Tuberous sclerosis complex is an autosomal dominant neurocutaneous disorder characterised by seizures, mental retardation, cutaneous lesions and visceral harmatoma.[1] So it is necessary to trace the family history of such patients and to screen for undiscovered patients in order to treat them as early as possible. The diagnosis of TSC in our patient was not made early enough though his father also had facial tumours. If his visceral harmatoma had been found before it ruptured, selective surgery could have been performed.
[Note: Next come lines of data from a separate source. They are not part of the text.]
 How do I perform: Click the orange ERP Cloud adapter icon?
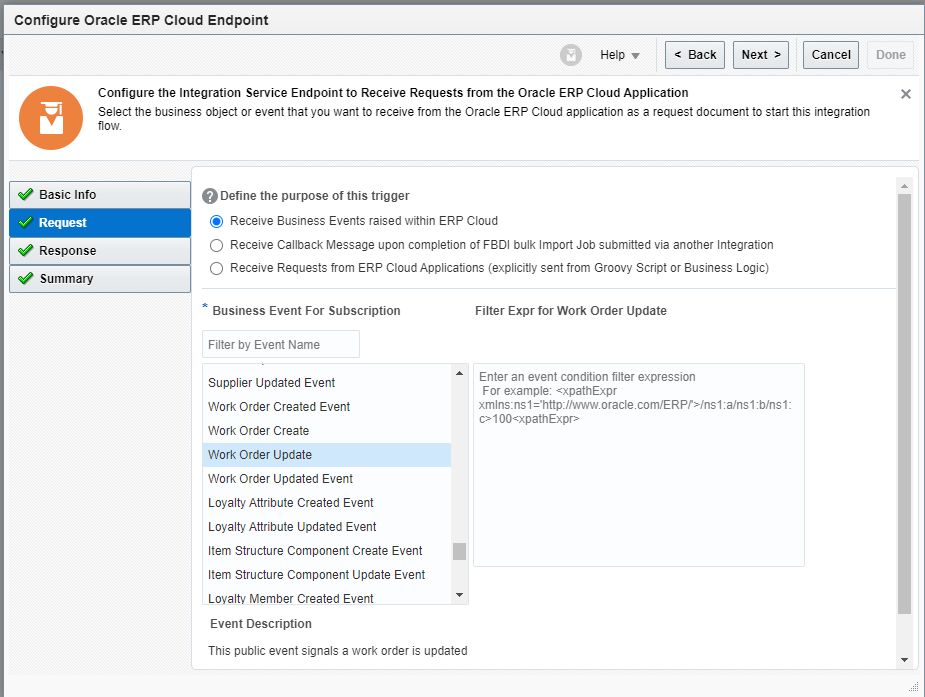coord(51,117)
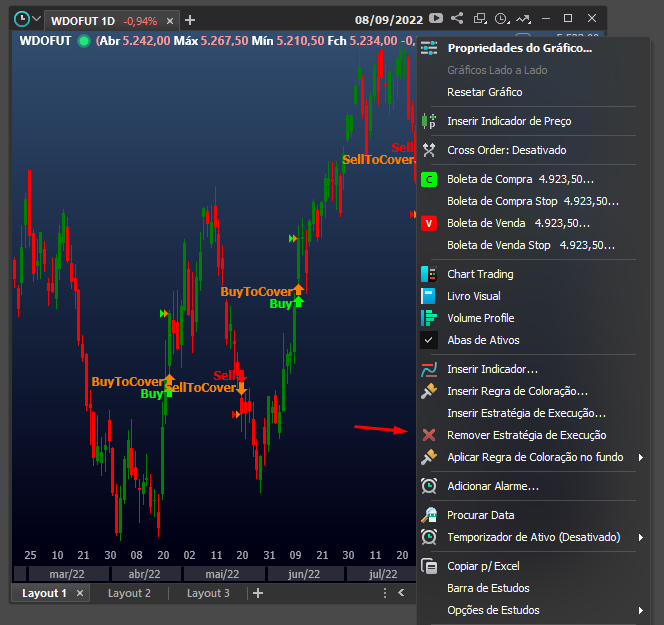664x625 pixels.
Task: Click the green C Boleta de Compra icon
Action: [x=429, y=180]
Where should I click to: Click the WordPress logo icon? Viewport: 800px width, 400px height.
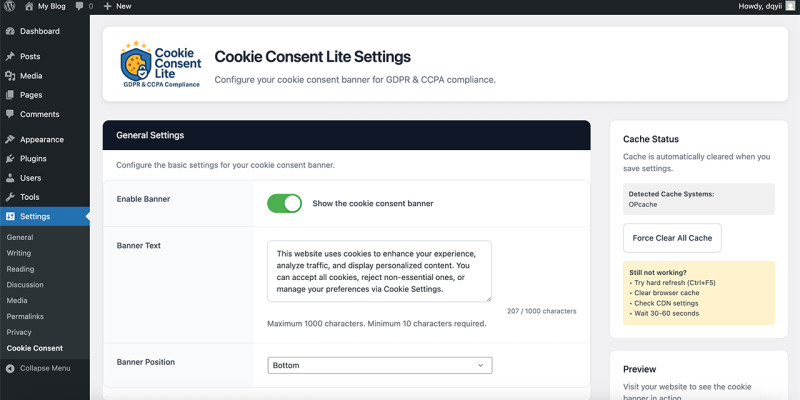[10, 6]
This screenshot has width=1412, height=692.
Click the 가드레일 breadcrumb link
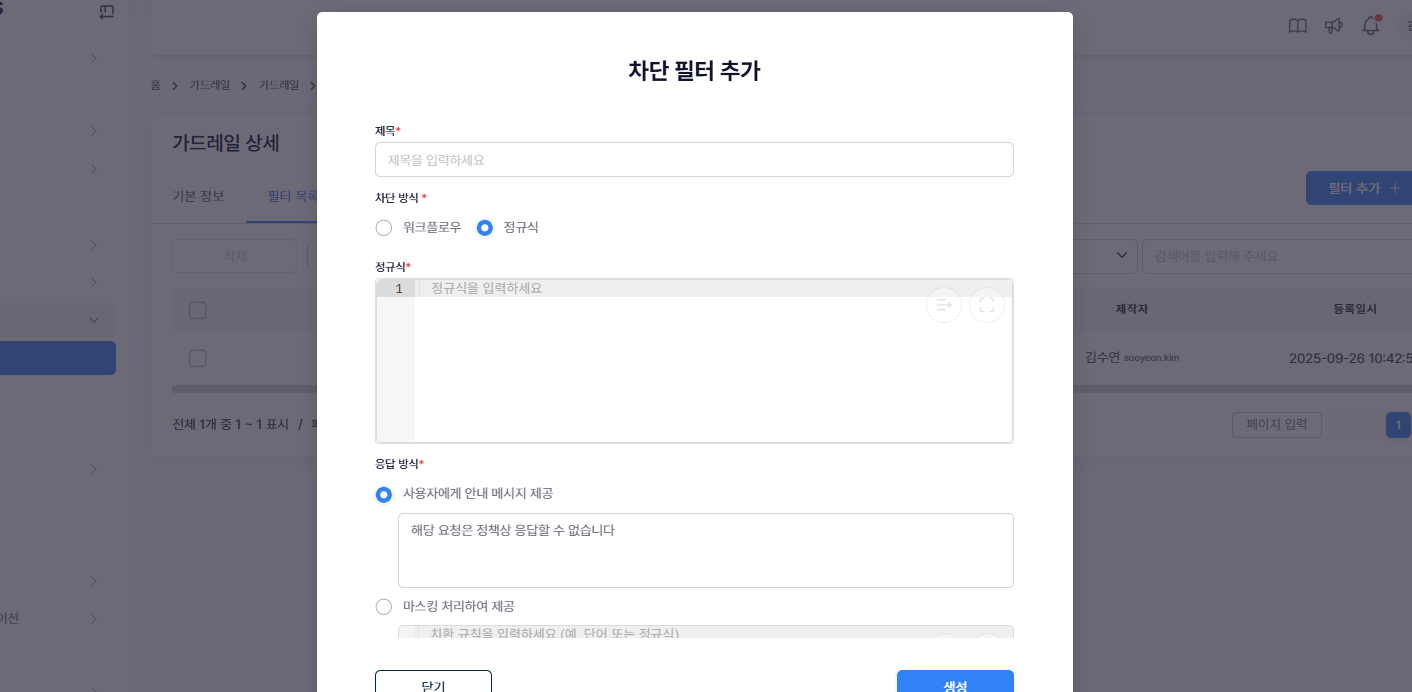(209, 85)
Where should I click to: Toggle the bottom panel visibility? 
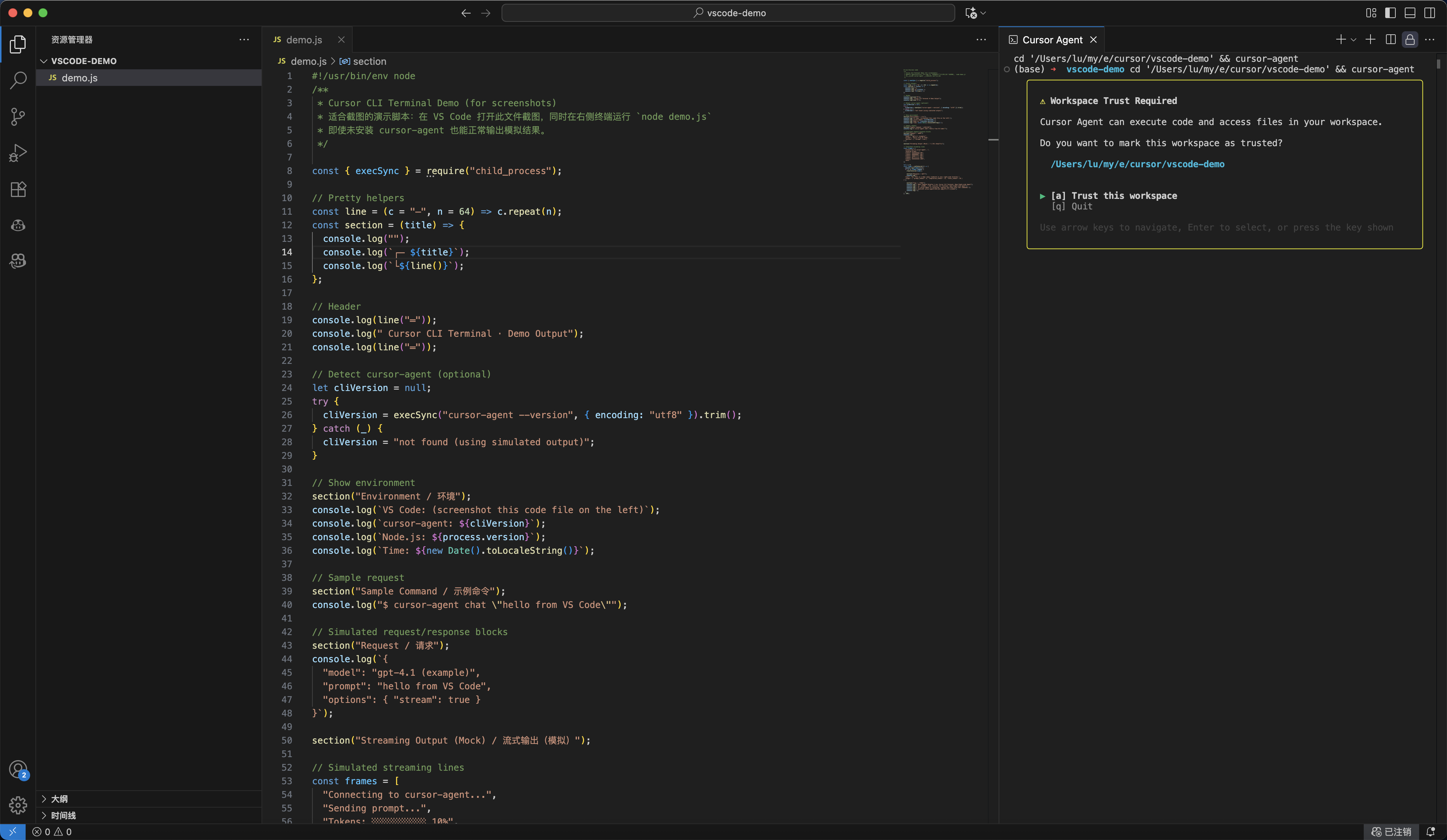pos(1410,13)
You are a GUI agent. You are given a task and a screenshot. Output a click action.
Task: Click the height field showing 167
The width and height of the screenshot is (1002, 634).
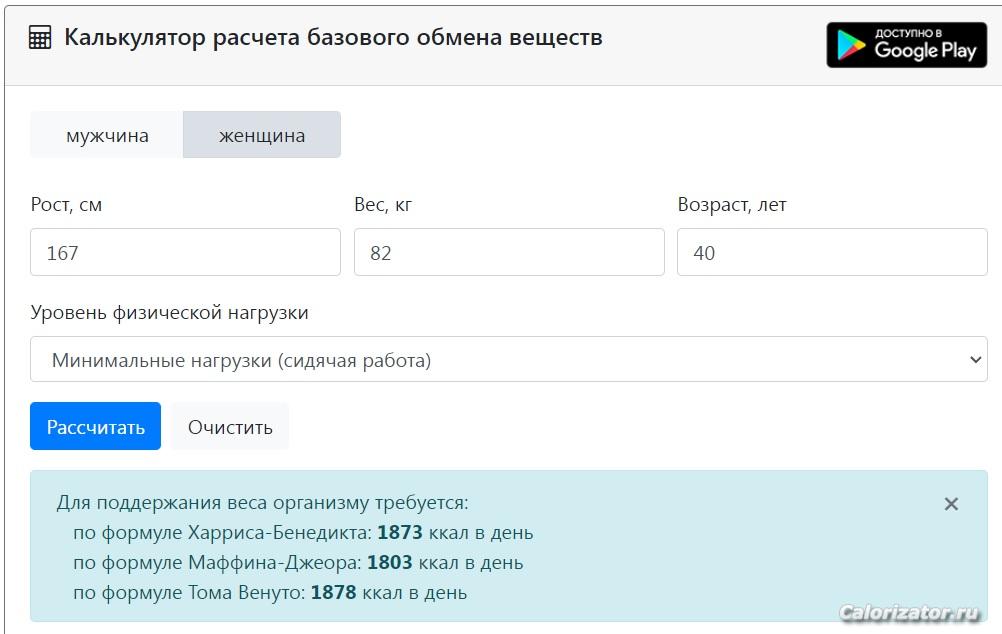click(x=185, y=253)
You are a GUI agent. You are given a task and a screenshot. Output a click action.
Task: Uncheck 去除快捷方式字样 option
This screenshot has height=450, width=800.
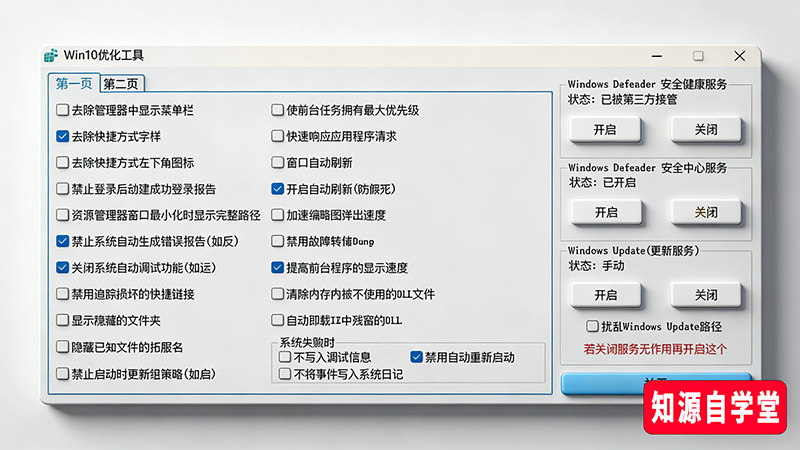[x=63, y=136]
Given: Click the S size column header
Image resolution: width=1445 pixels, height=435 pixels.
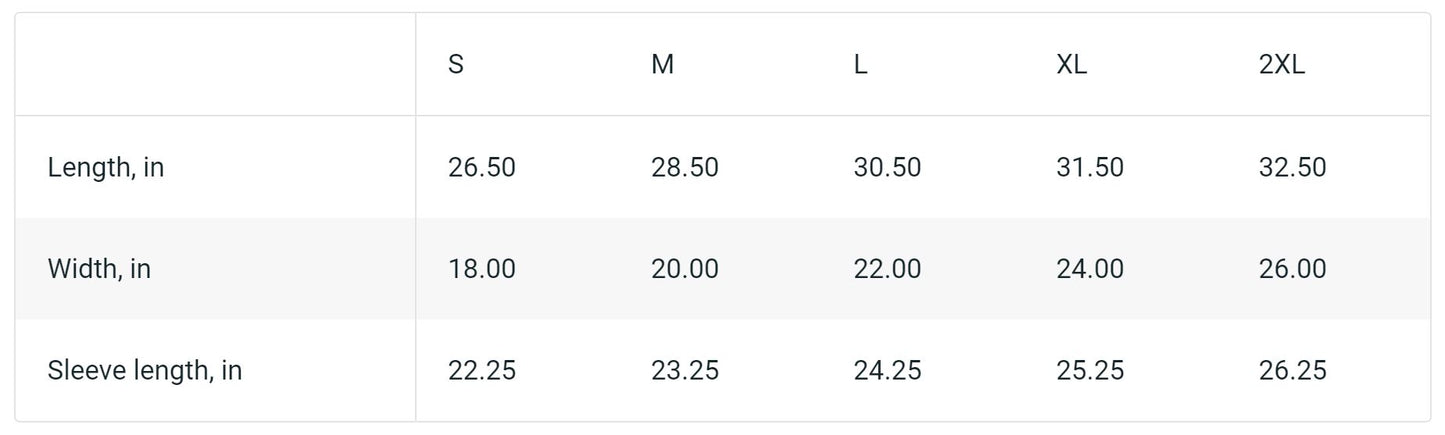Looking at the screenshot, I should pyautogui.click(x=456, y=65).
Epilepsy is the most common neurological feature, occurring in 96% of patients with TSC. Seizures often begin in the first months of life and are usually severe and intractable .[2] In our patient, the seizures began at the age of 3 and were possibly responsible for the interruption of his education. However, the diagnosis of TSC was not made then.

Renal involvement in patients with TSC begins at infancy, and the most common lesion is angiomyolipoma.[3] This case illustrates a potentially life-threatening development due to the spontaneous rupture of angiomyolipoma in a patient with TSC. Both neurologists and urologists must be aware of the clinical features of TSC and all the organs that could be involved, such as the brain, skin, heart, eyes and kidneys, to ensure appropriate monitoring for complications.


1Sparagana SP, Roach ES. Tuberous sclerosis complex. Curr Opin Neurol 2000;13:115-9.
2Curatolo P, Verdecchia M, Bombardieri R. Tuberous sclerosis complex: a review of neurological aspects. Eur J Paediatr Neurol 2002;6:15-23.
3Ewalt DH, Sheffield E, Sparagana SP, Delgado MR, Roach ES. Renal lesion growth in children with tuberous sclerosis complex. J Urol 1998;160:141-5.